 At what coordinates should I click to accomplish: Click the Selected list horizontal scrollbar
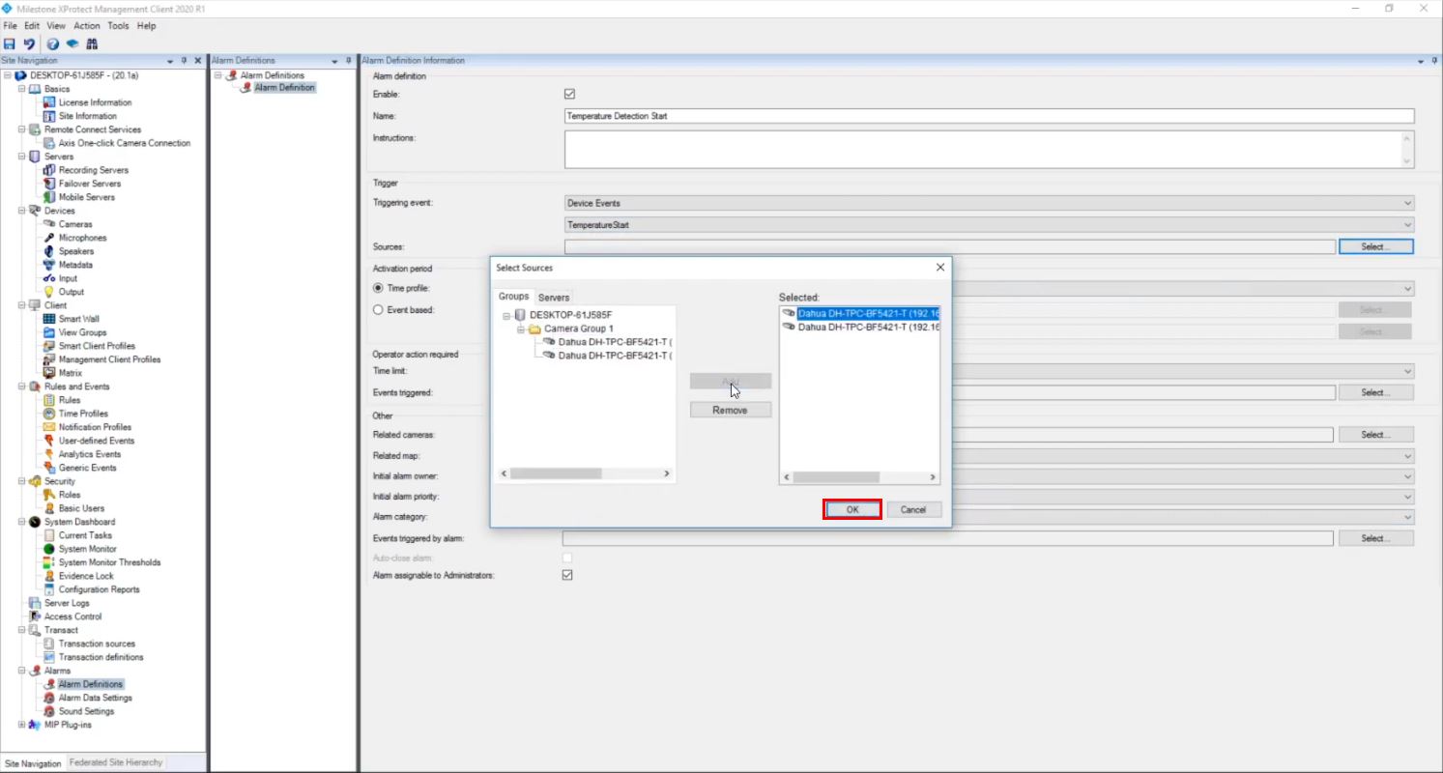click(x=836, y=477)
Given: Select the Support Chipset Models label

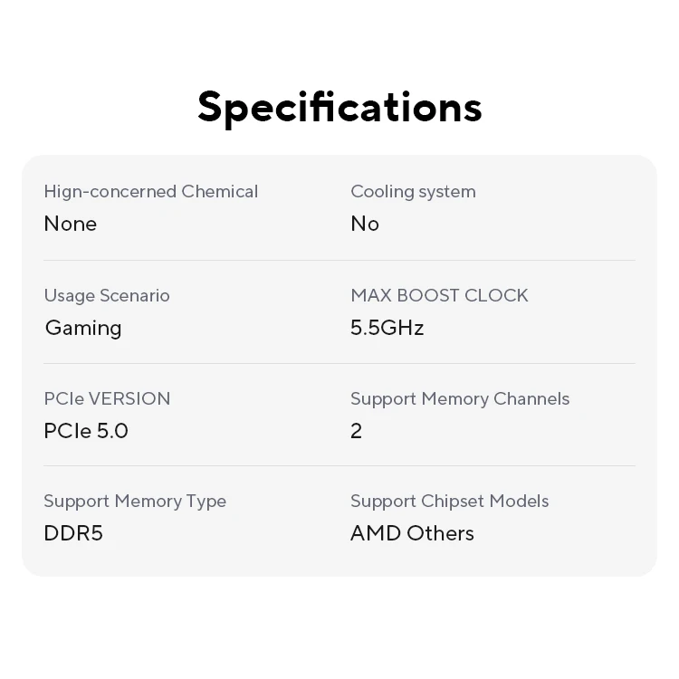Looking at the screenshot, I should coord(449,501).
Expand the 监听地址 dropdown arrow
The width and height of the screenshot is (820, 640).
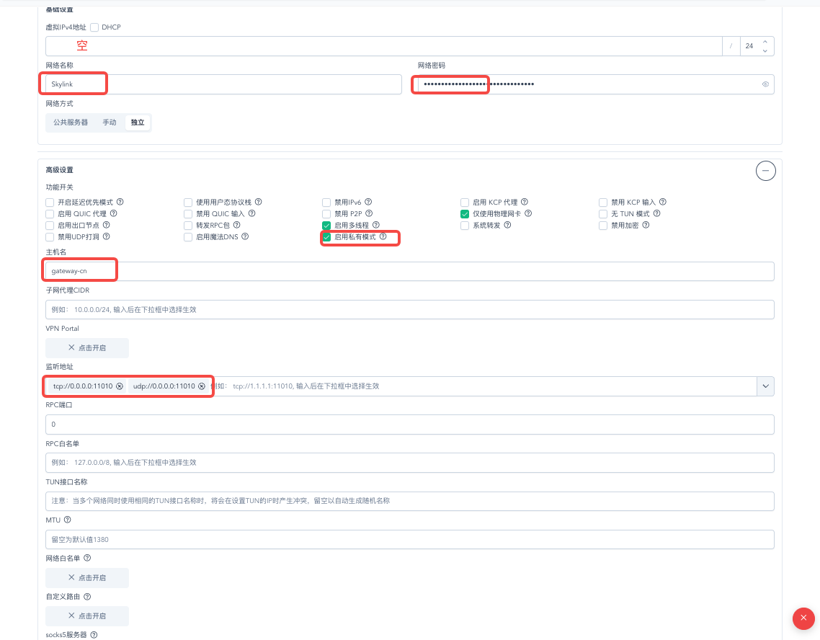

**Task directions:**
Give the data above as a Markdown table with the columns "n" and "Line", one numbered row per nonblank line. Leave the pictures out.

**Reply to the exercise:**
| n | Line |
|---|---|
| 1 |  At what coordinates should I click to accomplish: Click the Selected list horizontal scrollbar |
| 2 | click(x=836, y=477) |
| 3 | Given: Select the Support Chipset Models label |
| 4 | Looking at the screenshot, I should coord(449,501). |
| 5 | Expand the 监听地址 dropdown arrow |
| 6 | The width and height of the screenshot is (820, 640). |